[Collected data]
★ ★ ★ ★ ★ ★ ★

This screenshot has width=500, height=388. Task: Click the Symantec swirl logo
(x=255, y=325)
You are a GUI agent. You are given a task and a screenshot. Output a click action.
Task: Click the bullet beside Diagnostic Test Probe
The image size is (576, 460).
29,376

★ ★ ★ ★ ★ ★ ★

Print out the data exactly once more.

This screenshot has width=500, height=388. Task: Click the Symantec swirl logo
(x=255, y=325)
You are a GUI agent. You are given a task and a screenshot. Output a click action.
Task: Click the bullet beside Diagnostic Test Probe
The image size is (576, 460).
29,376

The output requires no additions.